Even before Covid-19 and the high street shutdown, Mike Ashley was already feeling pain in Ireland. The approved accounts for Heatons Unlimited, the retail magnate’s main Irish company, the year ending April 28, 2019 show falling sales, a hefty loss and significant issues with its property leases. 

The directors flagged property as its biggest issue, and the company behind Heatons and Sports Direct in Ireland made a provision for onerous leases of a whopping €26.8 million during the year.

Now, however, the company’s issue over its leases is set to come before the courts. Balrath Commercial Property Holdings has issued a High Court case against Heatons Unlimited, seeking summary judgement.

Balrath is the company behind the Charlestown Shopping Centre at junction five off the M50 in North Dublin. Sports Direct has a store in the shopping centre, with an annual rent bill of €450,000.

Charlestown was built by the property developers Tom and Michael Bailey, the brothers behind Bovale Developments. Its loans were transferred to Nama, and the assets was subsequently sold in 2018 to Garristown Venture Holdings, which is owned and controlled by Ronan Barrett, a Dublin-based businessman who is originally from Co Tyrone.

Charlestown Shopping Centre

The funding from the deal came from a mix of equity capital from Citadel’s institutional and private clients and debt from AIB. Businessman Eamon Waters, owner of Panda Waste, was the primary client of the Citadel entity. The overall price paid was in the region of €42 million.

There has been a corporate restructuring in recent times, with assets transferred to a new company called Balrath. Bain Capital recently took a charge over certain company assets.

The case by Balrath was issued on Friday, and it has retained Dublin law firm Ivor Fitzpatrick & Co to handle the litigation. The case will appear before the courts in the coming weeks.

The most recent accounts by Heatons flagged the issue of property rents heavily. The group’s turnover fell from €200 million to €181 million in 2019. A profit of €1.4 million in 2018 had reversed into a loss of €19.4 million in 2019.

Much of the loss stemmed from a provision for onerous leases of €26.8 million during the year. The company said the provision was made due to “the challenging trading conditions experienced during the year and envisaged to continue into the future”.

The provision was made against the company’s long-term leasehold property leases and its short-term property leases. It is, in essence, a negative hedge on the future resilience of Irish retail and commercial property.

Coming into 2019, the company had a provision of just €3.7 million for onerous leases or leases that the retailer believes will be loss-making in the long run. This increased to €29.1 million during the year.
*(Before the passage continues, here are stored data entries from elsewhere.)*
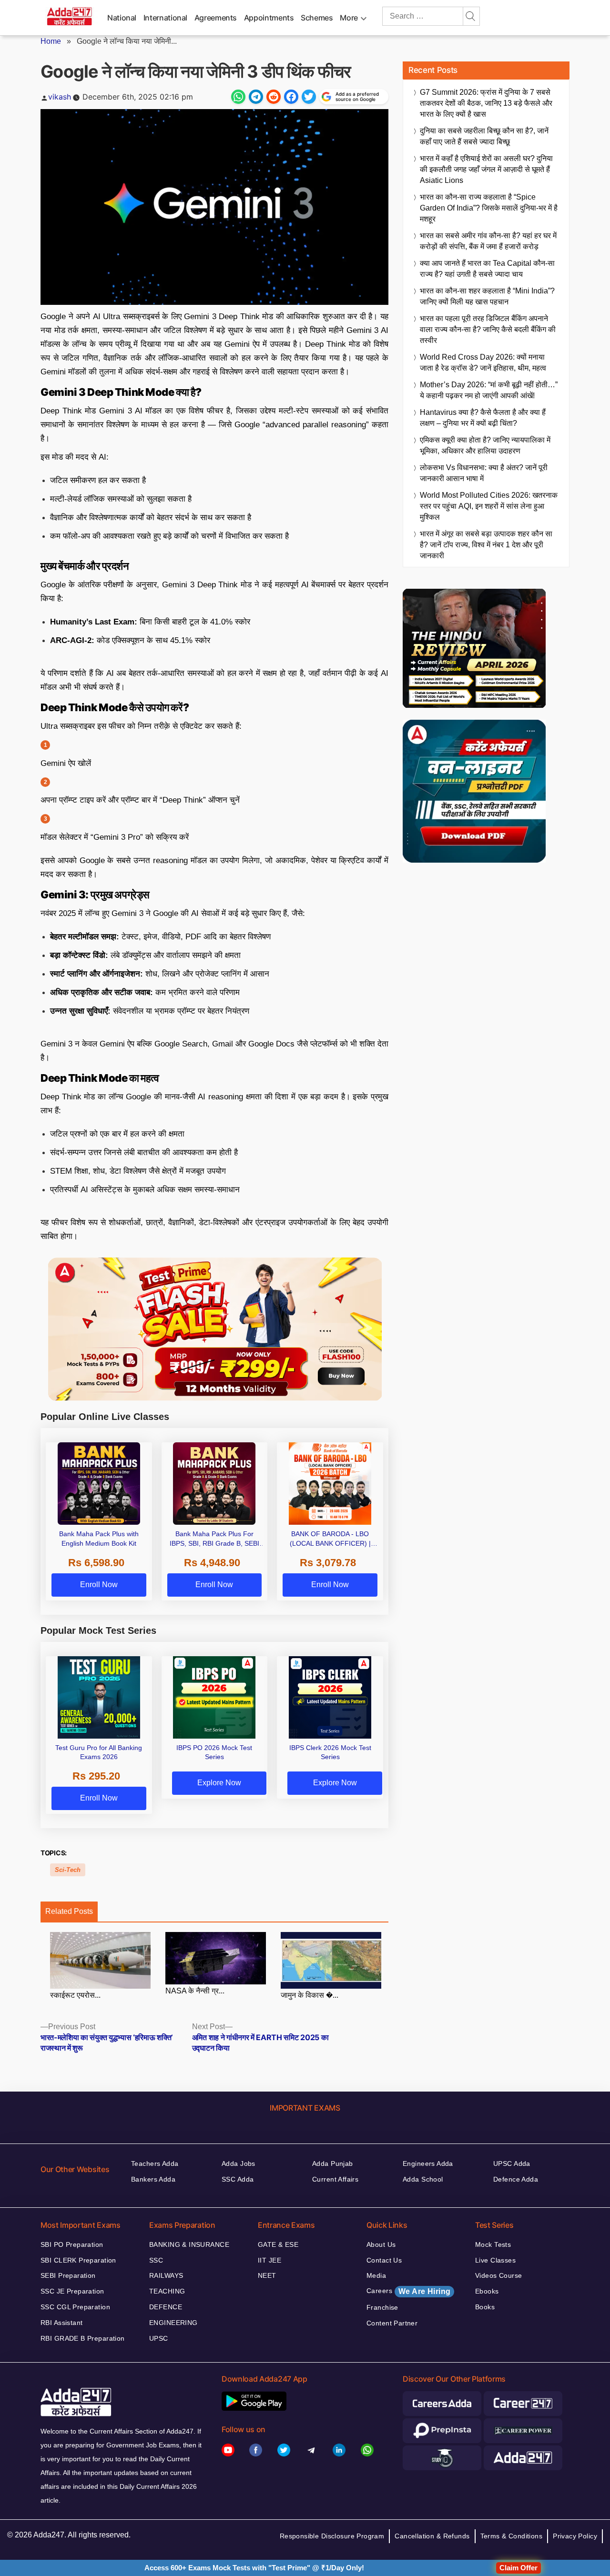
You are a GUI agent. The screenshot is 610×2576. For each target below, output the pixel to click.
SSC (156, 2260)
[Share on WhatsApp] (238, 97)
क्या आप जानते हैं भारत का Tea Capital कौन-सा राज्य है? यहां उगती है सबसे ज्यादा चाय (487, 268)
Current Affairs (335, 2179)
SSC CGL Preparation (75, 2307)
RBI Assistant (61, 2322)
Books (485, 2307)
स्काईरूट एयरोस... (75, 1995)
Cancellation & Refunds (432, 2536)
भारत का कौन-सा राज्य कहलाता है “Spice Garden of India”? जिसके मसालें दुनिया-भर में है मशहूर (489, 208)
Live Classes (495, 2260)
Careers (408, 2291)
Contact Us (384, 2260)
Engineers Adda (428, 2163)
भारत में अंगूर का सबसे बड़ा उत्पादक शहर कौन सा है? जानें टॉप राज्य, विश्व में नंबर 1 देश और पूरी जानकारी (486, 545)
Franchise (382, 2307)
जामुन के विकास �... (309, 1995)
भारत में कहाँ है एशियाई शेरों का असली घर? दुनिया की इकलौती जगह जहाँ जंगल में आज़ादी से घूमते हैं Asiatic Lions (486, 169)
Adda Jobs (238, 2163)
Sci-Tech (68, 1869)
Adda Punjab (332, 2163)
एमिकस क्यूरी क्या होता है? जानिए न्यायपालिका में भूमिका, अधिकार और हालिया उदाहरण (485, 445)
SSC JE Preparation (72, 2291)
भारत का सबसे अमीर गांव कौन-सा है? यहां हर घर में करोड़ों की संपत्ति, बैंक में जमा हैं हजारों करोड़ (488, 241)
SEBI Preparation (68, 2275)
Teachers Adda (154, 2163)
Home (51, 41)
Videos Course (498, 2275)
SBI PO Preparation (72, 2244)
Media (376, 2275)
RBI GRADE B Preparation (83, 2338)
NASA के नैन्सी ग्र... (194, 1991)
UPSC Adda (511, 2163)
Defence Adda (515, 2179)
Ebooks (487, 2291)
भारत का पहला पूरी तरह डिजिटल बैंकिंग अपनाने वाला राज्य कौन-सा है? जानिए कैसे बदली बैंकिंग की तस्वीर (488, 329)
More (349, 17)
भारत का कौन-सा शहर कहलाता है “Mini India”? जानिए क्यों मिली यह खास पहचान (487, 296)
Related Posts (69, 1911)
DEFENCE (165, 2307)
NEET (267, 2275)
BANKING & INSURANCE (189, 2244)
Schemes (317, 17)
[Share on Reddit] (273, 97)
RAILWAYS (166, 2275)
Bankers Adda (153, 2179)
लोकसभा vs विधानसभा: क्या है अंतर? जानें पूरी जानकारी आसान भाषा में (484, 473)
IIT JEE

According to the company: “The provision contains amounts in respect of onerous lease contracts representing the net loss of fulfilling the company’s obligations under the terms of these contracts. The provision is expected to be utilised over the period to the end of each specific lease.”

In the 2019 financial year, for example, the company utilised €2.3 million of that provision.

Many of the outlets within the network are large department stores – which remain branded as Heatons, although Ashley has prioritised the Sports Direct and Brand Max brands in Ireland.